═════ Bacaan

Saya pikir, titik persoalannya bukan pada Pancasilanya, tetapi manusianya. Yang mesti dikritisi bukanlah Pancasilanya, melainkan manusianya. Sebenarnya tak ada suatu kekurangan atau kelemahan apapun dalam Pancasila. Pancasila boleh dikatakan telah sempurna sebagai produk ciptaan manusia. Lain lagi dengan agama. Kita tahu, agama merupakan suatu karunia yang agung yang diturunkan oleh Tuhan pada umat manusia. Namun, terlepas dari itu saya kira agama dan Pancasila sudah sama baiknya. Keduanya memiliki nilai-nilai luhur bagi kehidupan manusia. Sekali lagi, manusianya yang wajib dibenahi. Bukan agama ataupun Pancasilanya.
Tak jarang pula kita jumpai beberapa kasus atau peristiwa yang menunjukkan, bahwa manusia Indonesia ternyata masih belum mampu memahami Pancasila. Semisal kasus para (calon) pejabat negara yang tidak hafal Pancasila, di antaranya: (1) Bupati Magetan Sumantri, (2) Gubernur Riau Wan Abubakar, (3) Para calon wakil Bupati di Pilkada Soppeng, Sulawesi Selatan, Juni 2010. Ironis sekali bukan? Bahkan, kabarnya dalam seleksi hakim konstitusi di DPR, salah satu calon, Djafar Albram ternyata tidak hafal Pancasila. Padahal, sebagai calon pengawal konstitusi—yang di dalamnya termaktub Pancasila—sudah semestinya ia hafal teks Pancasila.[5]
Anehnya, peristiwa itu ternyata malah menimpa orang-orang yang sebenarnya tidak tepat. Kita tentu merasa heran sekaligus geregetan atas polah mereka. Saya percaya, mereka adalah orang-orang yang berpendidikan. Namun, mengapa mereka tak mampu menghafal Pancasila?

══════════
═════ Cuplikan Data

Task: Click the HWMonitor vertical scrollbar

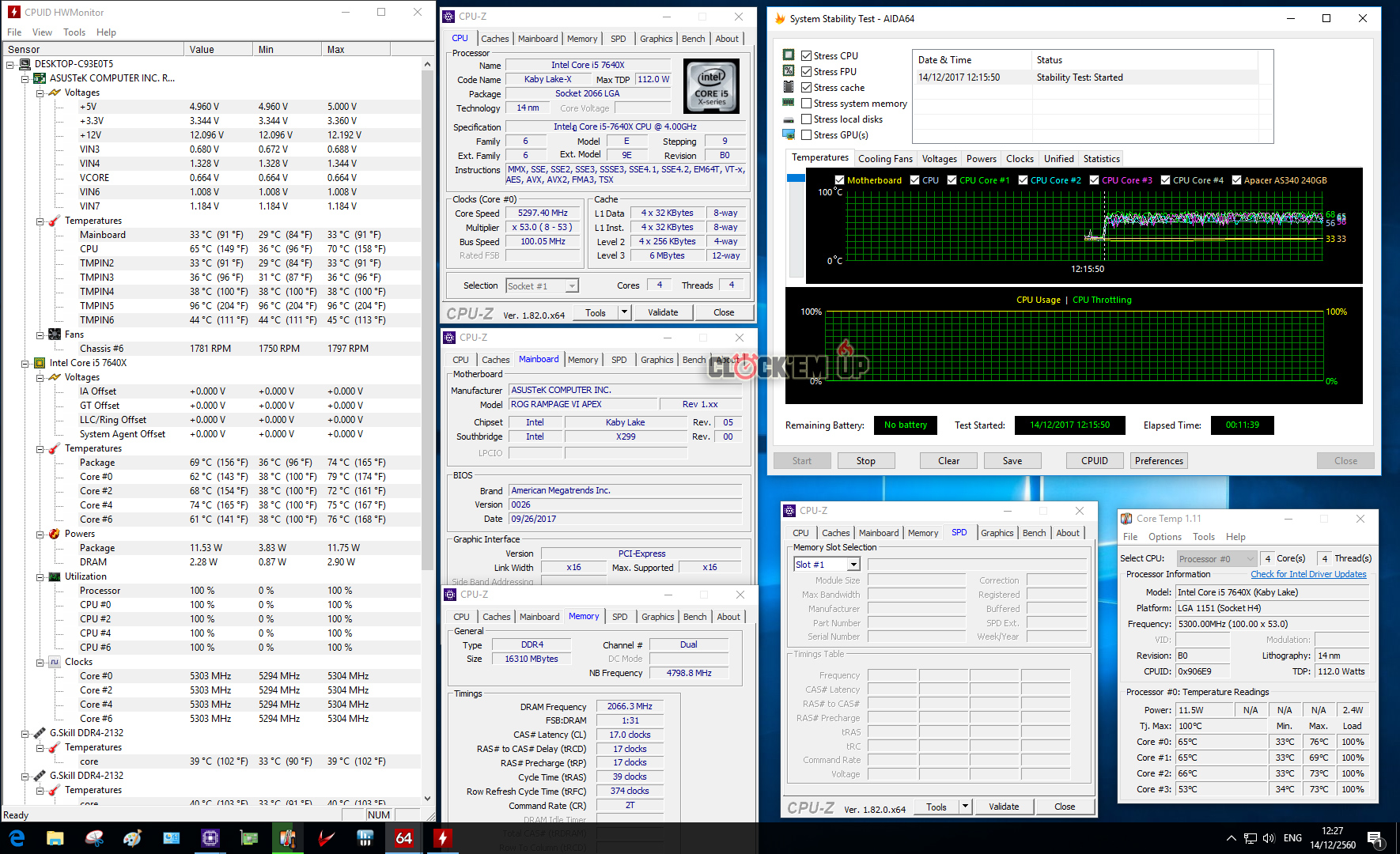Action: click(428, 316)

══════════

**Instruksi Tugas 1**: Menurut bacaan tentang Pancasila, mengapa calon hakim konstitusi Djafar Albram semestinya hafal teks Pancasila? Jelaskan dalam satu sampai tiga kalimat.
**Instruksi Tugas 2**: Salin persis bagian bacaan tentang Pancasila dari "Saya pikir, titik" sampai "agama ataupun Pancasilanya.".
**Instruksi Tugas 3**: Dalam bacaan tentang Pancasila, jabatan apa yang dipegang Wan Abubakar?
Baris-baris data di atas tidak berhubungan dengan bacaan.

**Hasil 1**: Ia adalah calon pengawal konstitusi, dan Pancasila termaktub di dalam konstitusi itu. Karena itu, ia sudah semestinya hafal teks Pancasila.

**Hasil 2**:
Saya pikir, titik persoalannya bukan pada Pancasilanya, tetapi manusianya. Yang mesti dikritisi bukanlah Pancasilanya, melainkan manusianya. Sebenarnya tak ada suatu kekurangan atau kelemahan apapun dalam Pancasila. Pancasila boleh dikatakan telah sempurna sebagai produk ciptaan manusia. Lain lagi dengan agama. Kita tahu, agama merupakan suatu karunia yang agung yang diturunkan oleh Tuhan pada umat manusia. Namun, terlepas dari itu saya kira agama dan Pancasila sudah sama baiknya. Keduanya memiliki nilai-nilai luhur bagi kehidupan manusia. Sekali lagi, manusianya yang wajib dibenahi. Bukan agama ataupun Pancasilanya.

**Hasil 3**: Gubernur Riau.